Datum 2000
höchste Platzierung in den dt. Charts 8
Album Minor Earth, Major Sky
Website http://a-ha.com/

DANK NOBELPREIS ZUM COMEBACK MIT REKORD

Die 2000er Jahre beginnen im Pop mit einem beeindruckenden und sehr nachhaltigen Comeback: a-ha erobern mit ihrer ersten Single nach einer langer Pause einen Platz in den Top 10.

a-ha schienen bereits Geschichte zu sein. Es sah so aus, als wäre „Shapes That Go Together“ aus dem Jahr 1994 die letzte Chartnotierung des norwegischen Trios. Die drei waren zerstritten, jeder arbeitete für sich, ohne groß aufzufallen: Morten Harkets Soloplatten brachten ebenso wenig einen Hit hervor wie die drei Alben, die Pal Waaktar mit seiner Frau unter dem Namen „Savoy“ aufgenommen hatte. Magne Furuholmen machte Karriere als Maler und Bildhauer.

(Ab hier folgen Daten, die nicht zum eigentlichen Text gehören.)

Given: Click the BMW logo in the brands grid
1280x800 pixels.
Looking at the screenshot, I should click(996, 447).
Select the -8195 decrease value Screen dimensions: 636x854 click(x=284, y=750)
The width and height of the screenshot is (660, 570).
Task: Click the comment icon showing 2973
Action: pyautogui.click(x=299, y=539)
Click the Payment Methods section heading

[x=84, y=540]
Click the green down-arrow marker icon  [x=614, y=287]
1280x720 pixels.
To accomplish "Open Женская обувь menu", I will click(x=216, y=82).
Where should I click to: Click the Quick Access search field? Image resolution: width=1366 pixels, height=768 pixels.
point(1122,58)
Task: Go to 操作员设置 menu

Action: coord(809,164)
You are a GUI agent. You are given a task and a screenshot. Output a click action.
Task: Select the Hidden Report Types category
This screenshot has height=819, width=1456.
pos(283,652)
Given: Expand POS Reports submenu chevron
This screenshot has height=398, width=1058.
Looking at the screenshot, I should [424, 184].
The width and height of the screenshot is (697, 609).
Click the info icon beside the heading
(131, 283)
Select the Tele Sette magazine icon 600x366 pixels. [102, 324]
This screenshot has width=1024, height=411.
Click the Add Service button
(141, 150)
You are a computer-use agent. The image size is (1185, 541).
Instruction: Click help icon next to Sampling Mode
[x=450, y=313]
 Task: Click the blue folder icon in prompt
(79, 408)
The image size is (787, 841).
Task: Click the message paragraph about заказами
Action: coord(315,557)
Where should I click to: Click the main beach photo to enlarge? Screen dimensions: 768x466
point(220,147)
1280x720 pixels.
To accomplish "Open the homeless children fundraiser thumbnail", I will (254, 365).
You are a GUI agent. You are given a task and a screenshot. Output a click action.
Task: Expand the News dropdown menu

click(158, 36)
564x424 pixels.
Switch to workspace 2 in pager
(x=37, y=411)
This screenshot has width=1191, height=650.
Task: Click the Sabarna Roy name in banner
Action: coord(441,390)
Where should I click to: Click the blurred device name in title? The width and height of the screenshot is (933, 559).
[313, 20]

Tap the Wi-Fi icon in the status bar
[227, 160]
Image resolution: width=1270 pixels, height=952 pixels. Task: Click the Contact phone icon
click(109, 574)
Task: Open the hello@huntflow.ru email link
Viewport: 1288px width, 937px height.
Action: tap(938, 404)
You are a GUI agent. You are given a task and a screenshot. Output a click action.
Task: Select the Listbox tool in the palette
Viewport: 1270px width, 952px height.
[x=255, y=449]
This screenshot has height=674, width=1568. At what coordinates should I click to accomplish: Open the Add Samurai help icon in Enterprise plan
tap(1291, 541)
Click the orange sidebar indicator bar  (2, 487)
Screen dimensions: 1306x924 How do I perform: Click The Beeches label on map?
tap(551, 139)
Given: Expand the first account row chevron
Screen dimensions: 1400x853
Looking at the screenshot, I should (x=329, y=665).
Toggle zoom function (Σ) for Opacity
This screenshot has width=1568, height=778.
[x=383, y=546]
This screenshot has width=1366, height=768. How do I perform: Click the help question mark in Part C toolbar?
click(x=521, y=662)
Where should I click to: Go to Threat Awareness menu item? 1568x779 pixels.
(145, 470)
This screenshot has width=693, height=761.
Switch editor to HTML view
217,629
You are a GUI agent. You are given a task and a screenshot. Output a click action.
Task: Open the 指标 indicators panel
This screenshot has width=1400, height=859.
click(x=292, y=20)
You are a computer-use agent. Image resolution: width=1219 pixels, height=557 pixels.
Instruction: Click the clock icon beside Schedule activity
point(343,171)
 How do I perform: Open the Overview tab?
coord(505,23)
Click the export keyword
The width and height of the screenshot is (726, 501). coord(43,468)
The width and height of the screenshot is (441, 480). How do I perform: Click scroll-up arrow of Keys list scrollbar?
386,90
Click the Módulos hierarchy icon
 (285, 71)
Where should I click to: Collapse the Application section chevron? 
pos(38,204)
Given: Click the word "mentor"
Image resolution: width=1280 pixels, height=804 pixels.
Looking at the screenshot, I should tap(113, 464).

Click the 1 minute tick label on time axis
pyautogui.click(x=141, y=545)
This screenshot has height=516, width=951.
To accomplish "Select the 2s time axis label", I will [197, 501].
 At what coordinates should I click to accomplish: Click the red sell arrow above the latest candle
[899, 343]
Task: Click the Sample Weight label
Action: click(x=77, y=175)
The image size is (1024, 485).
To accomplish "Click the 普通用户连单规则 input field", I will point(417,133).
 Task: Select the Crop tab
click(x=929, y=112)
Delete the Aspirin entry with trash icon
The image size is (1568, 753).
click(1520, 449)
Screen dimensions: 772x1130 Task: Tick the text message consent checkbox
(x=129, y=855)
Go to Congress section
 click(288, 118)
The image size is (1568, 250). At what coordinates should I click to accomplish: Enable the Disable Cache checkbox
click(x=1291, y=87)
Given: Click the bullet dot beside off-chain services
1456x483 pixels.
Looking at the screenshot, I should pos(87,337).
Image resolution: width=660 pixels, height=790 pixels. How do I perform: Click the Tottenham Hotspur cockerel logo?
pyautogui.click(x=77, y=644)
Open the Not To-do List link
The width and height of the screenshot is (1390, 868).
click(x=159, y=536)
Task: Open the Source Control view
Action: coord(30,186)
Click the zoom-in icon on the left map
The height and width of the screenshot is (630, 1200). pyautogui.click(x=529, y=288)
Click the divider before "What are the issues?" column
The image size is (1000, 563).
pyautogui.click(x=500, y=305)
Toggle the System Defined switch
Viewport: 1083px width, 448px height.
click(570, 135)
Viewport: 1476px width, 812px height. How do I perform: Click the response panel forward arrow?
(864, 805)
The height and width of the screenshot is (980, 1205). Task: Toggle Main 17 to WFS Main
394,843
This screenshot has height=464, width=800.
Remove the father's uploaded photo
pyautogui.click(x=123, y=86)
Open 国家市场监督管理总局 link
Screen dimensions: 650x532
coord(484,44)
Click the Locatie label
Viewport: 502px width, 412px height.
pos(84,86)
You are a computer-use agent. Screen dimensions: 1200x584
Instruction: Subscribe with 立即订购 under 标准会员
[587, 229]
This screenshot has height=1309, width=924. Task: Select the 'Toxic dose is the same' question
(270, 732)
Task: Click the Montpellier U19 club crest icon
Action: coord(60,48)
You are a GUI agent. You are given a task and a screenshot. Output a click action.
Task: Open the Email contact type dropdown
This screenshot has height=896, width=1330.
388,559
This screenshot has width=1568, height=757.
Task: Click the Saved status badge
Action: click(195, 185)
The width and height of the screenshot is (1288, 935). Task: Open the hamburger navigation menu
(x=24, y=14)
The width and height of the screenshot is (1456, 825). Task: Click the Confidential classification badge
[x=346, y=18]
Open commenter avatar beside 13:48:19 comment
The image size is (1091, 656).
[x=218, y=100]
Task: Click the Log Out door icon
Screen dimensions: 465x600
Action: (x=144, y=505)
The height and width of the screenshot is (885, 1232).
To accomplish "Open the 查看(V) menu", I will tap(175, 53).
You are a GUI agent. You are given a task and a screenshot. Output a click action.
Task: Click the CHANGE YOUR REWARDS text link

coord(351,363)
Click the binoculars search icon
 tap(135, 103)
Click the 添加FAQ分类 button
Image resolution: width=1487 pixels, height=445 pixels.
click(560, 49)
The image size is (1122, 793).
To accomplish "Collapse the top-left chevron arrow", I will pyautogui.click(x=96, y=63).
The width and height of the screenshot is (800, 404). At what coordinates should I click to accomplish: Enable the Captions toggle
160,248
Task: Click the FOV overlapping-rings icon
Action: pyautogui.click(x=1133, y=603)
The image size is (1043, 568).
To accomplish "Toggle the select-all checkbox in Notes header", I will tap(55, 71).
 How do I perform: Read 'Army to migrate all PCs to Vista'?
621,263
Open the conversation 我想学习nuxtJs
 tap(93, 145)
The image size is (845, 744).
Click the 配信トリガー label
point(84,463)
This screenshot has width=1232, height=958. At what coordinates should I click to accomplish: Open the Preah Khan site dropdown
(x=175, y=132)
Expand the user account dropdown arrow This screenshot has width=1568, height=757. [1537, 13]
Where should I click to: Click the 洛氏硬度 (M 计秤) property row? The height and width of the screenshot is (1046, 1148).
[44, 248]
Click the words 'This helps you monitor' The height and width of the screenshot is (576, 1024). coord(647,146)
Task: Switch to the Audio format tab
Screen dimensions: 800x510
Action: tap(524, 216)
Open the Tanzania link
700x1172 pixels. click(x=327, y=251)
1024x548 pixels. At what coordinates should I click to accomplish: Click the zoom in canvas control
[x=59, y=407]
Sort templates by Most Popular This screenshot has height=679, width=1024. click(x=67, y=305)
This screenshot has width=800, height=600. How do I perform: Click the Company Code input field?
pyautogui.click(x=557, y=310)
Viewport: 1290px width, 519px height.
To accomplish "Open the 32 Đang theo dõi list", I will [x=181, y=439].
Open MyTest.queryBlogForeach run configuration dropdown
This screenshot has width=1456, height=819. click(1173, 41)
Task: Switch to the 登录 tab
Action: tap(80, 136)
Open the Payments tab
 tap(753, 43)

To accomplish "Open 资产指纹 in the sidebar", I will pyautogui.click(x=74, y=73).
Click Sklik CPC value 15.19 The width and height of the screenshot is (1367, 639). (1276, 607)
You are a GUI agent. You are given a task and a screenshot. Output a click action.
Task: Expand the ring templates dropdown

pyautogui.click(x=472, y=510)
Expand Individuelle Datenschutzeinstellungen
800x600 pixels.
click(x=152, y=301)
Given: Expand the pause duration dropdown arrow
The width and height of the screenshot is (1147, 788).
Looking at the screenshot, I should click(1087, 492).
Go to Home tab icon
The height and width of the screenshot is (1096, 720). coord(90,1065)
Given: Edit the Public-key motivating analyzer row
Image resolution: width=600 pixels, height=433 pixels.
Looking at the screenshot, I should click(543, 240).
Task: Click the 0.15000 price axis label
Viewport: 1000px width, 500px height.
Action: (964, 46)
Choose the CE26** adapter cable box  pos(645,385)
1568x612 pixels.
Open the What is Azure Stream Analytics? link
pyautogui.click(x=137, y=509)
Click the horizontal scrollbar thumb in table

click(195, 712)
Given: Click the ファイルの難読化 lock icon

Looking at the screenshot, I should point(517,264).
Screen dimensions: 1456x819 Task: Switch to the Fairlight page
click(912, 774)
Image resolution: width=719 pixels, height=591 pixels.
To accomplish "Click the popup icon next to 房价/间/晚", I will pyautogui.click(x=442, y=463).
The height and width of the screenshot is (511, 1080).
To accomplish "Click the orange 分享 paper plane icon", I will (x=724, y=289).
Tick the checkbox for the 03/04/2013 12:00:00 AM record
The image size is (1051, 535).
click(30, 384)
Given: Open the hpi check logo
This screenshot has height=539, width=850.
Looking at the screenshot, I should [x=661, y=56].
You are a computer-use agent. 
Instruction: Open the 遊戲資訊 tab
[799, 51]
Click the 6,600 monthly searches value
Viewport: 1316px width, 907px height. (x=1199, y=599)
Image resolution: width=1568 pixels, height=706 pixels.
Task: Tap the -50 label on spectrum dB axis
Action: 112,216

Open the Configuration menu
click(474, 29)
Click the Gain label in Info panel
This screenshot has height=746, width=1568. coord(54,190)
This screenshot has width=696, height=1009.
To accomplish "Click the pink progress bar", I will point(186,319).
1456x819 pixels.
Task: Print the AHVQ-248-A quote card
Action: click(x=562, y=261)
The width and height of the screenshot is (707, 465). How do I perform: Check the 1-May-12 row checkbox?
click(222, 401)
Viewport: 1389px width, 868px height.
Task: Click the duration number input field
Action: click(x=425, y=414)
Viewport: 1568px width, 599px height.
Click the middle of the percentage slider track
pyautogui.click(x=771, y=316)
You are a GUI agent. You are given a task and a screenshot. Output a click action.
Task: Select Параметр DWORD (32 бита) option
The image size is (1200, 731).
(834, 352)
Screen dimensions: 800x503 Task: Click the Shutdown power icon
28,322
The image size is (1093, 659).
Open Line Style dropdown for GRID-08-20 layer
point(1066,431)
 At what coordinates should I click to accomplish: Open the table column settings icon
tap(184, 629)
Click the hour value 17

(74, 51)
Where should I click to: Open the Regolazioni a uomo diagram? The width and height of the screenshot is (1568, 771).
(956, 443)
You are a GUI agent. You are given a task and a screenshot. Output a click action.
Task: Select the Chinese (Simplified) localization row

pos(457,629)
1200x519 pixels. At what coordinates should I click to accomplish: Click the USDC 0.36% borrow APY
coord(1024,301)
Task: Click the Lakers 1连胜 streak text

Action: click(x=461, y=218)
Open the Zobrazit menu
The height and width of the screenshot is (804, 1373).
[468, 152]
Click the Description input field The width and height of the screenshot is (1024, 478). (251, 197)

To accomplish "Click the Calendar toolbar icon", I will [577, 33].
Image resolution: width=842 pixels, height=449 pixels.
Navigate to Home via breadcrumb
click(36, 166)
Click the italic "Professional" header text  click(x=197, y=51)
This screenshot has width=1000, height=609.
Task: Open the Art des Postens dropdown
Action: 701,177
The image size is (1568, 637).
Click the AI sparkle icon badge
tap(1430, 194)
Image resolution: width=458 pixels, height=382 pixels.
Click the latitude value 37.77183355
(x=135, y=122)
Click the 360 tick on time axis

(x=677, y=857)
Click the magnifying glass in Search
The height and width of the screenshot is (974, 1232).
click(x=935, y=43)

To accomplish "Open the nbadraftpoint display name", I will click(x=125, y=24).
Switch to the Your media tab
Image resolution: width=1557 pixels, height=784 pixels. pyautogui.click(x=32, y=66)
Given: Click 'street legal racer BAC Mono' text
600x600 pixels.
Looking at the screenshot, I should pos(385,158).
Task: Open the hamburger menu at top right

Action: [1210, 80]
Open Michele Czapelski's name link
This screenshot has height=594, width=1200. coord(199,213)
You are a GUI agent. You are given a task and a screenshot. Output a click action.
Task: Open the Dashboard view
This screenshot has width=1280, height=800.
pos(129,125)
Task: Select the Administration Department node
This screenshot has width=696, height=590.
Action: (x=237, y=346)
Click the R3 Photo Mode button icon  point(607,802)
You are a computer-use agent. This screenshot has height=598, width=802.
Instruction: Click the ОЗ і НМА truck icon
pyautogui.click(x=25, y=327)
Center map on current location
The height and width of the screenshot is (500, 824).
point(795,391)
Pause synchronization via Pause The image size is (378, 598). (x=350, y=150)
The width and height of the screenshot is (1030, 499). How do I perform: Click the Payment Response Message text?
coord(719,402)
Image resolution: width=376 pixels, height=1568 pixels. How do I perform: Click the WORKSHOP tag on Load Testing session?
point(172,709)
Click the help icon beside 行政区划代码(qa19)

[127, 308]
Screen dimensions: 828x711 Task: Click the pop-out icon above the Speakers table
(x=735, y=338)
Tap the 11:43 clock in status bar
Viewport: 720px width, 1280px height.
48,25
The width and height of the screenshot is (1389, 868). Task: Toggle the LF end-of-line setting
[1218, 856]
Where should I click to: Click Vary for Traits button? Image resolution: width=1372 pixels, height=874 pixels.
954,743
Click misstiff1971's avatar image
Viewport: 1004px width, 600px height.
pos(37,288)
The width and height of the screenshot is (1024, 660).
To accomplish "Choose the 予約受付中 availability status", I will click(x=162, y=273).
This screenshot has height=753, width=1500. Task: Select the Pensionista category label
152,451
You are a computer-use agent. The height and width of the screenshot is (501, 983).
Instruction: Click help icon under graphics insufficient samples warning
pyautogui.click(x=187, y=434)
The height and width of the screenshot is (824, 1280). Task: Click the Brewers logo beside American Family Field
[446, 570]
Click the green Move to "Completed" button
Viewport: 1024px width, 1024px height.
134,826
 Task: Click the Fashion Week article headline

1998 bekamen die drei Streithähne das Angebot, beim Friedens(!!)nobelpreis-Konzert in Oslo aufzutreten. Erst nach langem Hin und Her rauften sich Morten, Pal und Magne wieder zusammen und beschlossen, das a-ha-Comeback zu wagen. Es war wohl vor allem eine Wiedervereinigung auf professioneller Ebene. Die dicksten Freunde sollten sie nicht werden. Bei Interviews und auch auf der Bühne wirkte die Atmosphäre zwischen Morten und den anderen beiden nach wie vor oft recht eisig.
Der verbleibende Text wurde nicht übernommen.